Viele staatliche Richtlinien und Vorschriften befassen sich speziell mit Fragen des Datenschutzes und der Datenlokalisierung. Der Health Insurance Portability and Accountability Act (HIPAA) ist ein Datenschutz- und Sicherheitsgesetz zum Schutz medizinischer Daten in den USA. Der Payment Card Industry Data Security Standard (PCI DSS) ist eine Reihe von Richtlinien zum Schutz der Daten von Kredit- und Debitkarteninhabern.
Weltweit gibt es unterschiedliche Datenschutzgesetze, darunter das deutsche Bundesdatenschutzgesetz, der britische Data Protection Act und die EU-Datenschutz-Grundverordnung (EU-DSGVO). Die DSGVO-Anforderungen an Datenresidenz regeln jedoch nur die Verarbeitung personenbezogener Daten von in der EU ansässigen Personen, eine wichtige Komponente der EU-Gesetze zum Schutz der Privatsphäre und Menschenrechte.
Die EU-Gesetze zur Datenresidenz enthalten keine spezifischen Lokalisierungsanforderungen. Viele Unternehmen in der Region ergreifen jedoch Maßnahmen, um die Datenlokalisierung der regulierten Daten zu gewährleisten, bevor sie Daten aus ihrem Herkunftsland heraus transferieren.
Unternehmen können Cloud-Datenverschlüsselungs-Tools verwenden, um Daten vor unerwünschtem Zugriff zu schützen und die Einhaltung der Datenlokalisierungsvorschriften unabhängig von ihrem geografischen Standort zu gewährleisten. Cloud-Verschlüsselungsdienste wandeln Benutzerdaten in chiffrierten Text um, bevor sie in der Cloud gespeichert werden.

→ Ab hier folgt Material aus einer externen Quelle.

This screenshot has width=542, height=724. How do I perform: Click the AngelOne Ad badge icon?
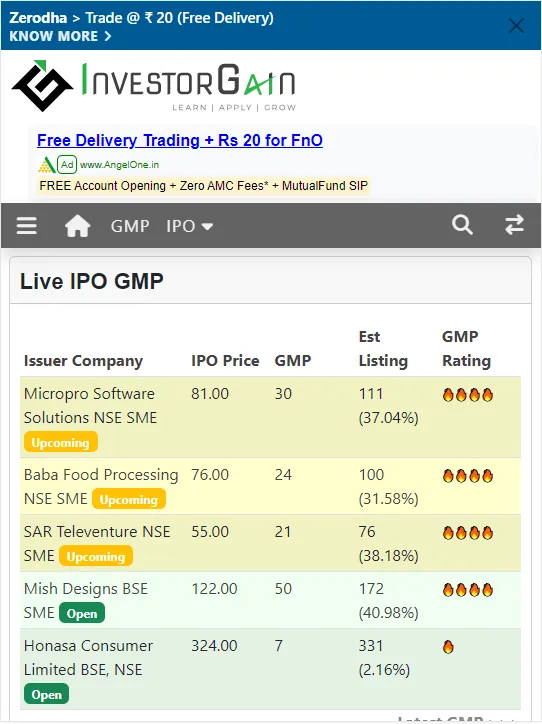(67, 164)
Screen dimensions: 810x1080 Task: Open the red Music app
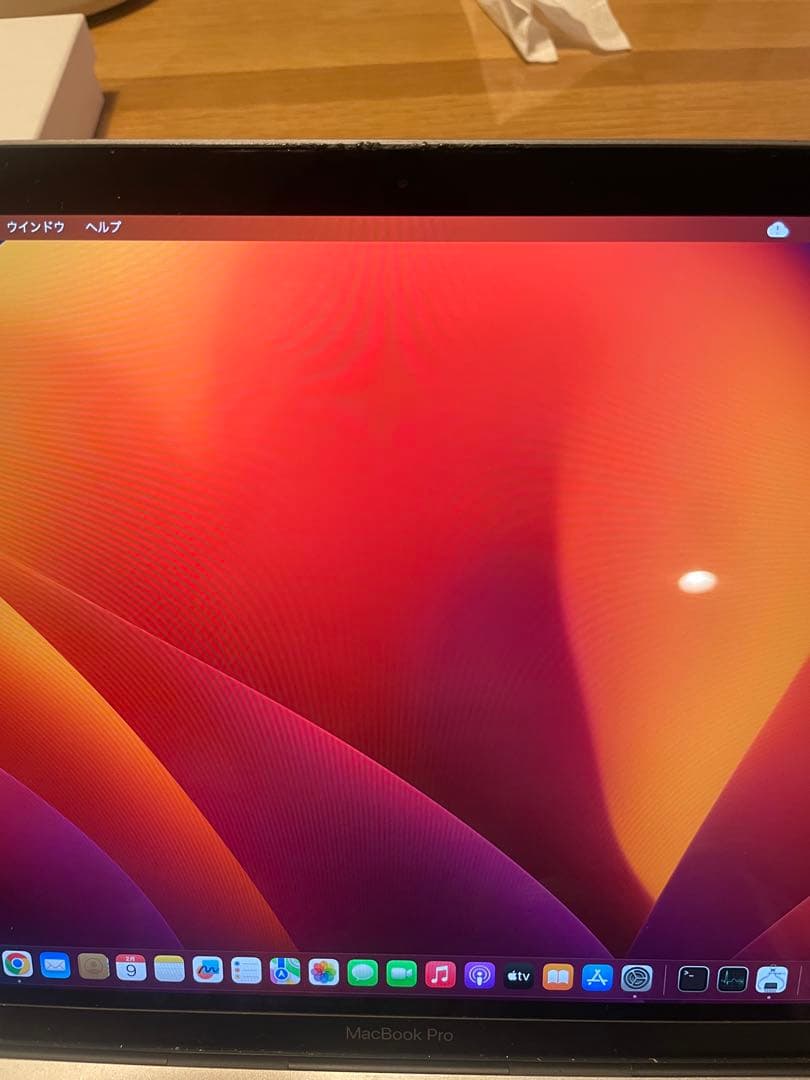440,974
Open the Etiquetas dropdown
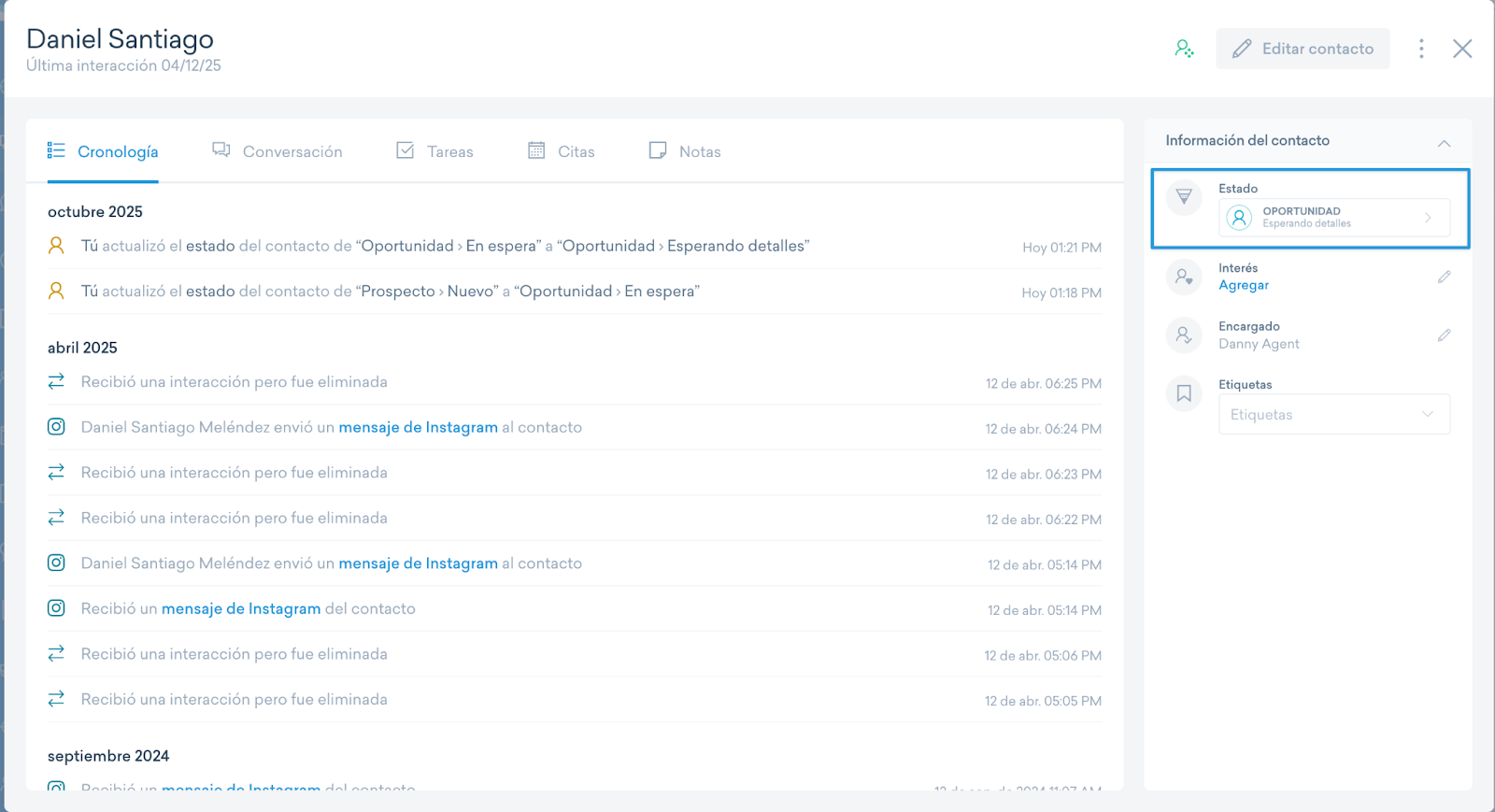The image size is (1495, 812). 1333,414
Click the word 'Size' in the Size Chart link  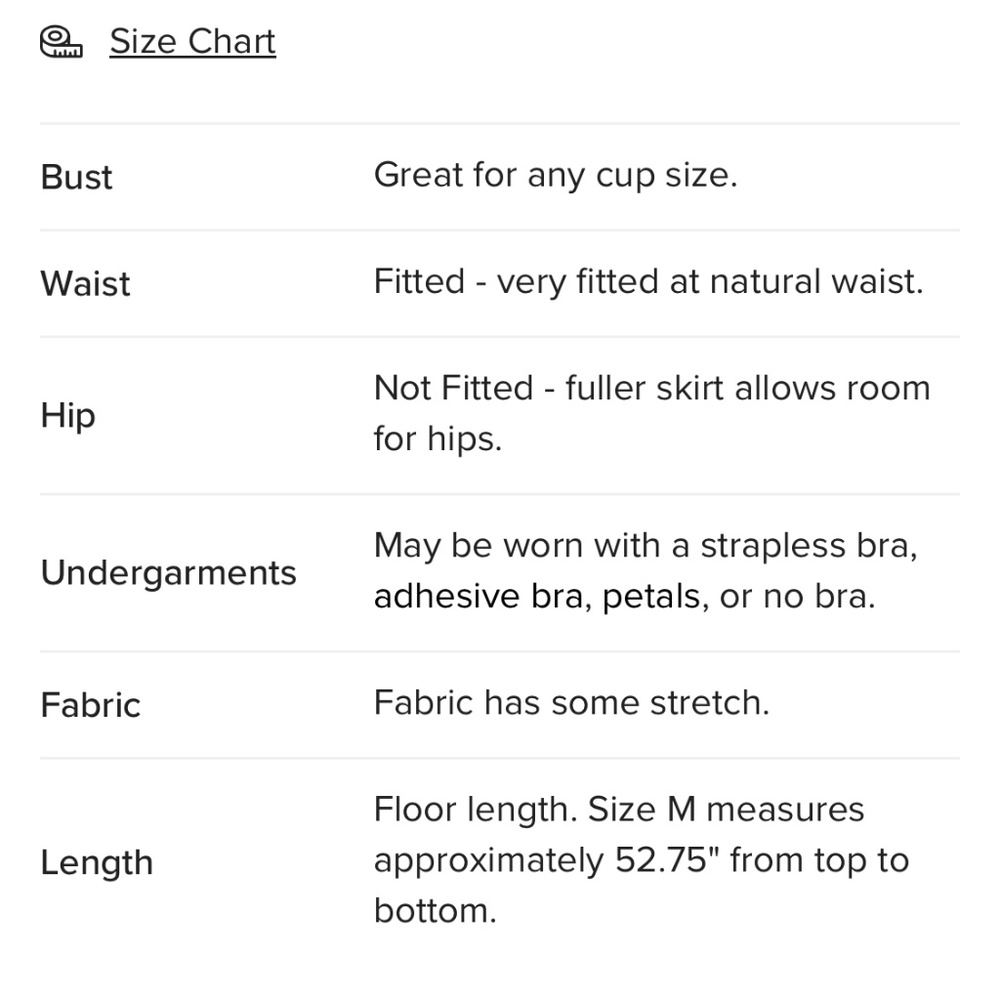[x=143, y=42]
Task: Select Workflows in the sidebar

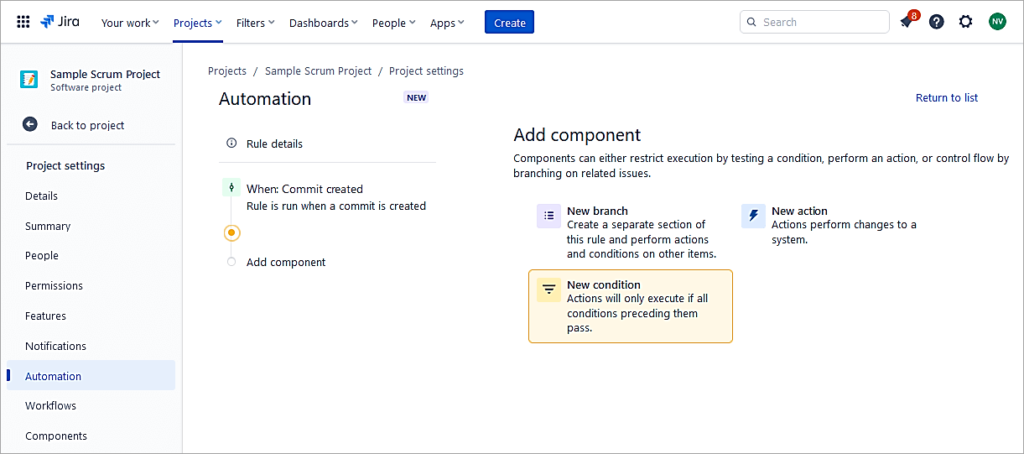Action: click(x=50, y=406)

Im April 2015 hat die Object Management Group die Data Residency Working Group gegründet, um Fragen der Datenresidenz zu untersuchen. Zu den untersuchten Themen gehören die Kontrolle und Dokumentation von Daten in Cloud-Computing-Umgebungen, automatisierte Maßnahmen zum Schutz von Quellcode-Daten und einheitliche Komponentenmodelle für verteilte, Echtzeit- und eingebettete Systeme.